Lester Martinez plays Llauradó in the monologue Ay, mi amor (Oh, my love)Your group is called El Público and not only in honor of the homonymous piece of Federico Garcia Lorca you premiered in Cuba in 1994. It is named due to the viewers that have accompanied you with fervor, and who are there to praise or criticize each release, always with the desire of being surprised when leaving the Trianon. Is your El Publico Theater an act that without that tension is not completed?

The biggest reason of all that is created in the theater is the audience. A theatrical event is not consolidated if that energy of the audience is not there. Without action and reaction between the stage and the audience the memory is lost. Making theater is playing with the one who has come to the theater. Wrapping and almost convert those people who is watching you or listening to you for the duration of the performance. They came to see the Celestina, or Art or Icarus, and they know perhaps what it is Caligula, but we must show that Caligula is ours, the way we do it, and that's the game, we have to be very responsible with what we put on stage.

I am not so interested in criticism today, but I'm more interested in the most cryptic or interesting critic, that is the audience. It is never the same; you can be the most successful person on Friday and then the most decadent in function on Saturday and maybe you will breathe again with the public on the show of Sunday. I think theater must be done for all those people, for the one that comes to be happy or to cry, or even to share the space.
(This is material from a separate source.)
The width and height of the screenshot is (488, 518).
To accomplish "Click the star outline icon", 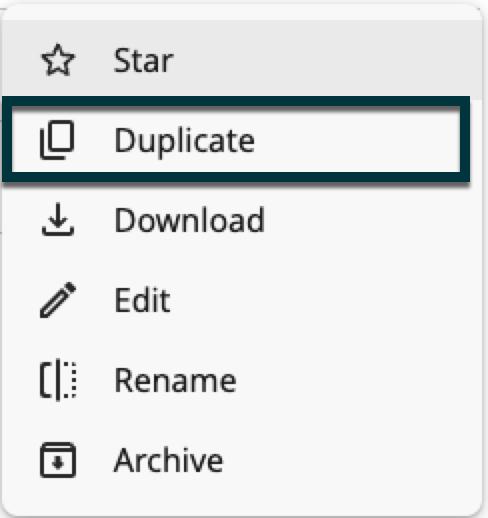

The ceremony in the afternoon in which the National Theater Award was presented was exciting. Actors, actresses and friends of the company went up on stage to recall fragments of their shows. And it all ended with a party that reached the street. Did you imagine such an event, in which you were a spectator of the affection and memory?

I have loved a lot and have been a very loved person, but the day of the ceremony all that surpassed me because the act was a wave of love and gratitude that hit me. I am now happy to have that afternoon in my side. I always see my work from the back rows, and this time I seated in the front row, next to the Minister of Culture, officials of the Council for the Performing Arts, the Union, UNEAC, and I was a bit like John Proctor in the Crucible, in the moment of the judgment and everyone leaves to say something about me.

I could not say a word. I enjoyed it because I think it was one of those moments you will never forget. And I had the audacity to record my thanks, because as I say, I'm the team tear, and if I was excited I would have to call one of my speakers or Norge Espinosa to read my words. And no, everything I have to say I say it with my work.